Exhibit 99.1
September 4, 2008
BY HAND AND VIA FACSIMILE
Wilmington Trust Company,
as Administrative Agent
Corporate Client Services
Wilmington Trust FSB
591 Broadway, 2nd Floor
New York, New York 10012
Attention: Boris Treyger, Vice President
and
The Lenders Referred
to Below
c/o Wilmington Trust Company,
as Administrative Agent
Corporate Client Services
Wilmington Trust FSB
591 Broadway, 2nd Floor
New York, New York 10012
Attention: Boris Treyger, Vice President
Re: | Movie Gallery, Inc.- Capital Contribution Notice |
Dear Sirs:
Reference is made to that certain Amended and Restated First Lien Credit and Guaranty Credit Agreement (the “Agreement”), dated as of March 8, 2007, as amended and restated as of May 20, 2008, among Movie Gallery, Inc., a Delaware corporation (“Borrower”), certain Subsidiaries of Borrower, as Guarantors, the Lenders party thereto from time to time, Wilmington Trust Company, as Administrative Agent, and Deutsche Bank Trust Company Americas, as Collateral Agent. Capitalized terms used and not otherwise defined herein shall have the meanings ascribed to them in the Agreement.

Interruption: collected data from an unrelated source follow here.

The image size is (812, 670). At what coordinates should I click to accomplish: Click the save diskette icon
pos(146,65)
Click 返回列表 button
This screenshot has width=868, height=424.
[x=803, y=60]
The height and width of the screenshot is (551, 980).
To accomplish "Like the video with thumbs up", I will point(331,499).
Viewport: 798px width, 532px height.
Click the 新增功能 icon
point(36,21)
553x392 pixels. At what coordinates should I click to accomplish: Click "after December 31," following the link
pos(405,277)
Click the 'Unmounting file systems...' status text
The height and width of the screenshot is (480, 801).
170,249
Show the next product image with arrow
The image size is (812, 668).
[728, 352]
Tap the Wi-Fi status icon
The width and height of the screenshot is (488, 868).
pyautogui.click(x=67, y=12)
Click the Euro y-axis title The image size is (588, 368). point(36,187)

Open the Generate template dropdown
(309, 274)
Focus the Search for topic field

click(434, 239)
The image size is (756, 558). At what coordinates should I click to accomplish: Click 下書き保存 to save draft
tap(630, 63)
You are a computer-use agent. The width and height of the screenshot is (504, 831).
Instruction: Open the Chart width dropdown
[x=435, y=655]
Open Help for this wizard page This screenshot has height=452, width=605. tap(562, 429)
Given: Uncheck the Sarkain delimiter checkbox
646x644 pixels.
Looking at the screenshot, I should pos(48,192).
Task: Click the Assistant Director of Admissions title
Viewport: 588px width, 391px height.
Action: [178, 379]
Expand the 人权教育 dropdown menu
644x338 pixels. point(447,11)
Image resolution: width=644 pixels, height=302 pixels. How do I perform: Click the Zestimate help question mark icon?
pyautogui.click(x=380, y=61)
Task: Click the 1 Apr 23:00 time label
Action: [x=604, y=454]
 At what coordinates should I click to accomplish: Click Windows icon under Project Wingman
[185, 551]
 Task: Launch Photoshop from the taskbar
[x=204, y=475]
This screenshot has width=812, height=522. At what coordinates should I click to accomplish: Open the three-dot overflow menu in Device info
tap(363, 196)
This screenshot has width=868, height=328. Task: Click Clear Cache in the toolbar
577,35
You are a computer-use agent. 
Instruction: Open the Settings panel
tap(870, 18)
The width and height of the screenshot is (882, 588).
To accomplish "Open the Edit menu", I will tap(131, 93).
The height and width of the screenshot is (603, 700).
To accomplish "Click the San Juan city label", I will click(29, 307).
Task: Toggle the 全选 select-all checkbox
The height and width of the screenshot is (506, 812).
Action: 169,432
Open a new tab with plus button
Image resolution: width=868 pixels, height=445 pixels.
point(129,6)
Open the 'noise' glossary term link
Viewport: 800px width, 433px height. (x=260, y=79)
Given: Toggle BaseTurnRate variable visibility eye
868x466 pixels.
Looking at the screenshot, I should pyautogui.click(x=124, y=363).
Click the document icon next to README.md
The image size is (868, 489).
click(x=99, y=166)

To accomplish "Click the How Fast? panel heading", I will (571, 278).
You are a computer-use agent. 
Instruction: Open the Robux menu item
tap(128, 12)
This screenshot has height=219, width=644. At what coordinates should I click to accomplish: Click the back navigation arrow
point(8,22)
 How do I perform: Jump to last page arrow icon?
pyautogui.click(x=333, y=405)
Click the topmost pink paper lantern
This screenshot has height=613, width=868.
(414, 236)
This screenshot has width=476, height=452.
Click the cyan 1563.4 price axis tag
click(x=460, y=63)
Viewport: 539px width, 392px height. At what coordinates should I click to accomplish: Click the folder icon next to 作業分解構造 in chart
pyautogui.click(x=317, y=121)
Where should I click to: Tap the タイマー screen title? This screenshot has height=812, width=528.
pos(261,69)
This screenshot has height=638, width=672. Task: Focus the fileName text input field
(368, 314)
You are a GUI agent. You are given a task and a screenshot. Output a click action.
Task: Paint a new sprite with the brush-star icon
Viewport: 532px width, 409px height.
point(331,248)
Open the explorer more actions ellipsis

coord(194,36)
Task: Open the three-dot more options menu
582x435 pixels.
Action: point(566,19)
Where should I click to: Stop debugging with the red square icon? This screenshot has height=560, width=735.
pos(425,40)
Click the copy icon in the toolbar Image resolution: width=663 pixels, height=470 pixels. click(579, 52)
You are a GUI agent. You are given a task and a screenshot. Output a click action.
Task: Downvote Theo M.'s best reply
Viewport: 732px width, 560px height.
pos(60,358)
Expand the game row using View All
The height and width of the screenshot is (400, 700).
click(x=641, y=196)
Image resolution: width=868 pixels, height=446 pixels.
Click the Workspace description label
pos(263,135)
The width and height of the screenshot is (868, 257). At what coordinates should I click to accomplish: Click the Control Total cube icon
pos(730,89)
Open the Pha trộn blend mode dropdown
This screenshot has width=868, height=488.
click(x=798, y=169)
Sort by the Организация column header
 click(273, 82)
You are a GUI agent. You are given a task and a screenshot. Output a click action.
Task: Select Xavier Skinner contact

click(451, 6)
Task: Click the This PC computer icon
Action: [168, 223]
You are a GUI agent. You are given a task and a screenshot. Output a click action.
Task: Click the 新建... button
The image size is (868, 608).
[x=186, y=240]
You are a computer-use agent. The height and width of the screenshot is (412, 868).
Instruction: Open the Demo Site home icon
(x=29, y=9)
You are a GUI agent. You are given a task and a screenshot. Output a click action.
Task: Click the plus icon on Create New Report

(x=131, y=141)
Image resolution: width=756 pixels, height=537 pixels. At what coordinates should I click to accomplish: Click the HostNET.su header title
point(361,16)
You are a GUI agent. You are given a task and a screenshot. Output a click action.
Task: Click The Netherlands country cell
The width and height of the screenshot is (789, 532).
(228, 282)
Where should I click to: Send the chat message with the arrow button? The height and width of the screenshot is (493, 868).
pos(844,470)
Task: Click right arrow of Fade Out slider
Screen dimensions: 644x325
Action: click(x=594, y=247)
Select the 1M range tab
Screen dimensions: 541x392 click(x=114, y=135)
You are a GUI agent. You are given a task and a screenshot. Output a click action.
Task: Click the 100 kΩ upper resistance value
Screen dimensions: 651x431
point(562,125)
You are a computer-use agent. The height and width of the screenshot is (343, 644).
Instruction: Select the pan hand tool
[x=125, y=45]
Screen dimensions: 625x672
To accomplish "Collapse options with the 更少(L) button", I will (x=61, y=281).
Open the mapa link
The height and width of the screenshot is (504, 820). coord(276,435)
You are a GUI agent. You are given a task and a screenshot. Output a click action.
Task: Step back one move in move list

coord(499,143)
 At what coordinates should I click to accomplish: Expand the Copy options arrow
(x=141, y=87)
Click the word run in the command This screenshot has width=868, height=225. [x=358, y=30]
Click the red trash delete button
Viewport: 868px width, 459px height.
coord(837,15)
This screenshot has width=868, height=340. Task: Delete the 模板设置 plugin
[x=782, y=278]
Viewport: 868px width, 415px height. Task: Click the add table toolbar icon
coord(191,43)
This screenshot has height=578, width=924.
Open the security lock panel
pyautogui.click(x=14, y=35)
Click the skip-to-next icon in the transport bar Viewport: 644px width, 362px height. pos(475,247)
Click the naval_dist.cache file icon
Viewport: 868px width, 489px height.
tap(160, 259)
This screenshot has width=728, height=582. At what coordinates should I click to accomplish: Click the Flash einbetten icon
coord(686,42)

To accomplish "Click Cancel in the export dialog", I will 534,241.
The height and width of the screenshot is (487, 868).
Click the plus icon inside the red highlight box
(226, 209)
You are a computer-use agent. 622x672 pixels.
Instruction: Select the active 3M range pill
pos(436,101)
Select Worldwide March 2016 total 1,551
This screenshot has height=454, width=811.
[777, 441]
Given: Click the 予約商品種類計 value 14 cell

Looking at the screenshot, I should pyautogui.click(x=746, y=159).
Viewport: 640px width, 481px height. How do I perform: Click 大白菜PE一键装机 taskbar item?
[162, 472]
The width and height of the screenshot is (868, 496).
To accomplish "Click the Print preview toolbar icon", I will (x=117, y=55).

Pursuant to Section 10.6(k)(i) of the Agreement, Borrower and Sopris Capital Advisors LLC (on behalf of certain related parties, collectively “Contributing Lenders”) hereby notify the Administrative Agent and the Lenders of the following:
1. Borrower and Contributing Lenders desire to enter into a transaction pursuant to which Contributing Lenders will assign Term Loans to Borrower in the aggregate principal amount of up to $205 million (but not less than $130 million) in exchange for shares of common stock, par value $.001 per share (“Common Stock”), of Borrower at the rate of $10.00 per share. The foregoing transaction would be subject to the execution of mutually agreeable definitive documentation containing customary representations and warranties and closing conditions, including, without limitation, (a) the approval of the Audit Committee of the Borrower and the Board of Directors of Borrower and (b) there existing no Default or Event of Default under the Agreement on October 5, 2008 (the next succeeding Covenant Measurement Date); and
2. The closing date of the transaction is expected to occur on October 6, 2008, which is the Business Day following October 5, 2008.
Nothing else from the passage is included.